Male and female HDLs are equally potent at inducing vasodilation, and their effect is similarly reduced in S1P₃–/– mice. Gender-specific S1P content in HDL. (a and b) Original tracings from (a) WT mice and (b) S1P₃–/– mice of relaxation responses to male and female HDL (0.1 mg/ml), respectively, following precontraction of thoracic aortic rings with PE (1 × 10^–6 mol/l, arrows). (c) Cumulative findings (mean ± SEM) for maximal relaxation of male (n = 11) and female (n = 8) HDL in WT and S1P₃–/– mice (*P < 0.05 vs. WT).

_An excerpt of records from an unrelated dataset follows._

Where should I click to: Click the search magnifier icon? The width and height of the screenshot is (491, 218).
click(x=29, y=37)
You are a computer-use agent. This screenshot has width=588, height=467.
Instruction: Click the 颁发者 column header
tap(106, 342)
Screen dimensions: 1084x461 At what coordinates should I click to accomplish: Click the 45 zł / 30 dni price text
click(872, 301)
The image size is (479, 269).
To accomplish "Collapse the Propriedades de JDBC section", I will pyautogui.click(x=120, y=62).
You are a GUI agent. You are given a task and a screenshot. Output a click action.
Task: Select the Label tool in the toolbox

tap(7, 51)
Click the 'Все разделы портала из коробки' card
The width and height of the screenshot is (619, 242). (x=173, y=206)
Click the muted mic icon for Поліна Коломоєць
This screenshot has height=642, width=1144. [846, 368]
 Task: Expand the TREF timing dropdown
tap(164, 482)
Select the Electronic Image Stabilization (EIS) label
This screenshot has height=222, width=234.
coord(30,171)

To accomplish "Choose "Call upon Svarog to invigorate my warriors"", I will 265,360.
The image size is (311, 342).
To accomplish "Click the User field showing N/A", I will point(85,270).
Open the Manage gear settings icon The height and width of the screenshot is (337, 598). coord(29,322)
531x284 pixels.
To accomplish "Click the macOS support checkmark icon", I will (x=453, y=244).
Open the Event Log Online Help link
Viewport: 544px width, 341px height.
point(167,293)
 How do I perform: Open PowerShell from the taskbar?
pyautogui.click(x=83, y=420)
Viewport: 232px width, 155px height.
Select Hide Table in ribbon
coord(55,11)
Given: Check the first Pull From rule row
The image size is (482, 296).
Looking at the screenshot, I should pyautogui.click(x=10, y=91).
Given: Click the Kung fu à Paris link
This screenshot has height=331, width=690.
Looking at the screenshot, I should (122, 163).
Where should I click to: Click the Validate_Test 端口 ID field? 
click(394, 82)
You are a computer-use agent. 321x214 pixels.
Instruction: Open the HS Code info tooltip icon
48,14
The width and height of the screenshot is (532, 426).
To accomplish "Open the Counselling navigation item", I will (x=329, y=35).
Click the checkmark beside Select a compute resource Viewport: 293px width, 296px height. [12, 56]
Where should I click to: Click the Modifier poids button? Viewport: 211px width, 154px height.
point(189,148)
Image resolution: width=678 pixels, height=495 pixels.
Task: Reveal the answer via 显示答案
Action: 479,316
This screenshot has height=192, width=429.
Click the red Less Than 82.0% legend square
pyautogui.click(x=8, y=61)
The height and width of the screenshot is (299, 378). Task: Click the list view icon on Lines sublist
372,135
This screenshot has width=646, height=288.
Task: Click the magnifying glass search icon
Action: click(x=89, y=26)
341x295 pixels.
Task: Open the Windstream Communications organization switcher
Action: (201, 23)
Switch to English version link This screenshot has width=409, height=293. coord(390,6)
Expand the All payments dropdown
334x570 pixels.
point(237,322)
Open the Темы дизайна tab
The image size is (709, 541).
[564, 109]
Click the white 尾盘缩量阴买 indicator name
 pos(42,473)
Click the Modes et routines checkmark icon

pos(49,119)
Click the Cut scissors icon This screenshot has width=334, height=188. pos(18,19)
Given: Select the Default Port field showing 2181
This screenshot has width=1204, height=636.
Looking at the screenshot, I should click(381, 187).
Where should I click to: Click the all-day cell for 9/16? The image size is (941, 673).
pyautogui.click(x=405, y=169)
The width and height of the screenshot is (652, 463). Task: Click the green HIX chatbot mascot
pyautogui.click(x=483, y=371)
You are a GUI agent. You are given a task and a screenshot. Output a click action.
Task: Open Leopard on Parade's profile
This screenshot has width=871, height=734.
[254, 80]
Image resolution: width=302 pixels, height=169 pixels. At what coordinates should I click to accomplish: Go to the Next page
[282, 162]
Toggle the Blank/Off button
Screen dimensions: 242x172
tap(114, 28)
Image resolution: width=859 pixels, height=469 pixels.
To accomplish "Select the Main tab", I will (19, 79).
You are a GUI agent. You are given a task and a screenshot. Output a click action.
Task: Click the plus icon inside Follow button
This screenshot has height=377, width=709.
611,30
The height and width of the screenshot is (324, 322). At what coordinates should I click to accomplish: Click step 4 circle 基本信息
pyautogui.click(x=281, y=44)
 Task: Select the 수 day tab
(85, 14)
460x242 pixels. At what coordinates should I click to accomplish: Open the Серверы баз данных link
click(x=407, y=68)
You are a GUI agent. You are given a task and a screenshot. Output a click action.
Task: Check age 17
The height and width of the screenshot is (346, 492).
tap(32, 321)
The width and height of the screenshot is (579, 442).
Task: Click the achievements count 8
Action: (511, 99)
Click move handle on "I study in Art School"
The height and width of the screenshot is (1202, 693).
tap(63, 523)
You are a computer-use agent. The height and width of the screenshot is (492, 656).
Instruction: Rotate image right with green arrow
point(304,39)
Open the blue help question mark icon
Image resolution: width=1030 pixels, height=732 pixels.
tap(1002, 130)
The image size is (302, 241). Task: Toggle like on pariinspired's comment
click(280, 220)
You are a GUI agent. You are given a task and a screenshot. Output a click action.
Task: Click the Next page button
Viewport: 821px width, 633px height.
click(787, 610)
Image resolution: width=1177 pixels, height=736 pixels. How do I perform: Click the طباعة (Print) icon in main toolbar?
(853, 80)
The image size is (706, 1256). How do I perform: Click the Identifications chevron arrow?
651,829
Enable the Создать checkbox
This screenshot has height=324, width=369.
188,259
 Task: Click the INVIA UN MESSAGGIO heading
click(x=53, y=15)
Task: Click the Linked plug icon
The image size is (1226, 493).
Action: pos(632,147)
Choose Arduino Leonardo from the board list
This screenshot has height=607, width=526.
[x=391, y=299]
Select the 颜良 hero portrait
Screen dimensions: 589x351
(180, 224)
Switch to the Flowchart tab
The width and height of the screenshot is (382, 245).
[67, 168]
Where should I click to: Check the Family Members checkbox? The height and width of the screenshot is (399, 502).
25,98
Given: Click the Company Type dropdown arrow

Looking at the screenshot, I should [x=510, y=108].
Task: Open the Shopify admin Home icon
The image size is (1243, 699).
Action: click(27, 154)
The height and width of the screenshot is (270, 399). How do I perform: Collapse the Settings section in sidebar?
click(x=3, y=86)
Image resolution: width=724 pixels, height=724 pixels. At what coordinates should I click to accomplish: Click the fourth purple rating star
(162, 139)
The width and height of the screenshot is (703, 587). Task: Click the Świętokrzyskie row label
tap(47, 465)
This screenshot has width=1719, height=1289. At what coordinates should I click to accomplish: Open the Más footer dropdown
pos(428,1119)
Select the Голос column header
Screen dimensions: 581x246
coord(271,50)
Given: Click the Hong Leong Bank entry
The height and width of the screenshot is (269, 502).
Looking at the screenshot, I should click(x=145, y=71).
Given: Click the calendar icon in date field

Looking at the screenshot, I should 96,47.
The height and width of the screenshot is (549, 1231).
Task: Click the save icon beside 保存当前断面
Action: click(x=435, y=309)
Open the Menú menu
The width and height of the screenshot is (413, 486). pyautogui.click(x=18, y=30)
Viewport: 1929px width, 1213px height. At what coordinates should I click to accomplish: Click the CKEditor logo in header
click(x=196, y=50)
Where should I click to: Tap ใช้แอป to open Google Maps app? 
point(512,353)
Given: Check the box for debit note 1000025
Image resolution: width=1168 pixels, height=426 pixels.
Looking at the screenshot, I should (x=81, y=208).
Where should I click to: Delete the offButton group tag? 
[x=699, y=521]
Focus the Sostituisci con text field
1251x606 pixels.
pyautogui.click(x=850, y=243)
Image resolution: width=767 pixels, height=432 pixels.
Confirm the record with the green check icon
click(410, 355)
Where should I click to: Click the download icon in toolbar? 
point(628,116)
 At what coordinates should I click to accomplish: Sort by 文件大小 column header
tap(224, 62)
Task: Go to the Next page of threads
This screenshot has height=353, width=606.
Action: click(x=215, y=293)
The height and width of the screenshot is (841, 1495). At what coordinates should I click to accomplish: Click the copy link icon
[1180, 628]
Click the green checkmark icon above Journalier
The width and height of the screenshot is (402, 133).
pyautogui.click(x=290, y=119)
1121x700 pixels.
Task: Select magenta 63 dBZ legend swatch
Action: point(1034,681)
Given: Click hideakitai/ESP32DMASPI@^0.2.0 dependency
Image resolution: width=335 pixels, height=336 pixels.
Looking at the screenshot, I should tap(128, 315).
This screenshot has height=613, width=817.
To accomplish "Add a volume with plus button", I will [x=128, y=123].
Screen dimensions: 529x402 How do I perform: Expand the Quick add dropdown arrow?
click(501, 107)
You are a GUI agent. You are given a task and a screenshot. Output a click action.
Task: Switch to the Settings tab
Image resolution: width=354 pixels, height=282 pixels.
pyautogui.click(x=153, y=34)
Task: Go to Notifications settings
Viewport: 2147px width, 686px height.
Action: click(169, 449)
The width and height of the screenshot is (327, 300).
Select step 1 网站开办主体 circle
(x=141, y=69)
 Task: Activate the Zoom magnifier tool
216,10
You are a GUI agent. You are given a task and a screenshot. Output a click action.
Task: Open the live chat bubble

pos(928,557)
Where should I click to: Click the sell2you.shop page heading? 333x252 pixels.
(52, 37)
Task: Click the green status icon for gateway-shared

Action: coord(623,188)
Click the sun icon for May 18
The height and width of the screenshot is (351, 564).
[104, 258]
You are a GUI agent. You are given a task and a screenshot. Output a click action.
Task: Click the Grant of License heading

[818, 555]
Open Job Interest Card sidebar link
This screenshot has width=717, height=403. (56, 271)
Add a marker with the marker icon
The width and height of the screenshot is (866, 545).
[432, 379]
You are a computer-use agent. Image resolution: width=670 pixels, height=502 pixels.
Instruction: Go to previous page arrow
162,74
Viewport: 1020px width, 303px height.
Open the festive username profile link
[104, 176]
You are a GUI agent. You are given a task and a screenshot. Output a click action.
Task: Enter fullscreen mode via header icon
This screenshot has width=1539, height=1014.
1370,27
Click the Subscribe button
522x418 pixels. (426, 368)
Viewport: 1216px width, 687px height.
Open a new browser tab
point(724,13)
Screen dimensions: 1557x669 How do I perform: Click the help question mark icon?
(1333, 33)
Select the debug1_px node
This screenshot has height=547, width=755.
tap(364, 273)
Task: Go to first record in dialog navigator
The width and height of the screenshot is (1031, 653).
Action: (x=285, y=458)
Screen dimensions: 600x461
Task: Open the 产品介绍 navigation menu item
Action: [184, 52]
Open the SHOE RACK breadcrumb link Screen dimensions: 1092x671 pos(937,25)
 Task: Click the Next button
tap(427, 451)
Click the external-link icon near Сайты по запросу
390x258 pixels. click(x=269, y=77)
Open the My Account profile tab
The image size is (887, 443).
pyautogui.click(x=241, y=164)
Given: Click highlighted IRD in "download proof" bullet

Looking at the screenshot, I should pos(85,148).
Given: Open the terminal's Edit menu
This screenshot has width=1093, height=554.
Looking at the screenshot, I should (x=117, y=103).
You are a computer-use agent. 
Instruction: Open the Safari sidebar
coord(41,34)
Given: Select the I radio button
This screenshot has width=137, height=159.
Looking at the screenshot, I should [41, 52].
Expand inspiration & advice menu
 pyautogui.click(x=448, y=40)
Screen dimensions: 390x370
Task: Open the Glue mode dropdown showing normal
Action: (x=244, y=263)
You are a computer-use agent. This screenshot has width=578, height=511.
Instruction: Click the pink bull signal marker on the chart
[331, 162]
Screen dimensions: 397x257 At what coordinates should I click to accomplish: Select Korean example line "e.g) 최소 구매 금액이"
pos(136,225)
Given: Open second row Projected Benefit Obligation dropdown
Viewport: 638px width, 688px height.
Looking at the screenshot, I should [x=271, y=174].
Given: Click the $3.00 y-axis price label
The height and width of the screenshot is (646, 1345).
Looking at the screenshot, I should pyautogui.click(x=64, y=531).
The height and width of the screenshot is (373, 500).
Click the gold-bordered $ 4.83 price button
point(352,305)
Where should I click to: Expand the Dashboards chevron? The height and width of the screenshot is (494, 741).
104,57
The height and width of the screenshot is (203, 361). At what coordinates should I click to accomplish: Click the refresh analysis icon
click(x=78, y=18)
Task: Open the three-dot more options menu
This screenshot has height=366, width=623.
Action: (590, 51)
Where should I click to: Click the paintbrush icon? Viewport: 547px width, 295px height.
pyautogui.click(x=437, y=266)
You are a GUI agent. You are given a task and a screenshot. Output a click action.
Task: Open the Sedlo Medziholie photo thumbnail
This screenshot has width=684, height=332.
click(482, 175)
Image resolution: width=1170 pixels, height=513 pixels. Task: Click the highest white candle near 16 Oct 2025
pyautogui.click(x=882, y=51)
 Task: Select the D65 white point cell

There was no significant difference between male and female HDL by Mann-Whitney U test. (d) Quantification of S1P in male (n = 11) and female HDL (n = 7).

Figure 8

Model of HDL-induced eNOS activation and vasodilation by the lysophospholipid receptor S1P₃. PI-PLC, phosphatidylinositol-specific phospholipase C. A-I, apoAI; N and C, amino- and caboxy-terminus of SR-BI.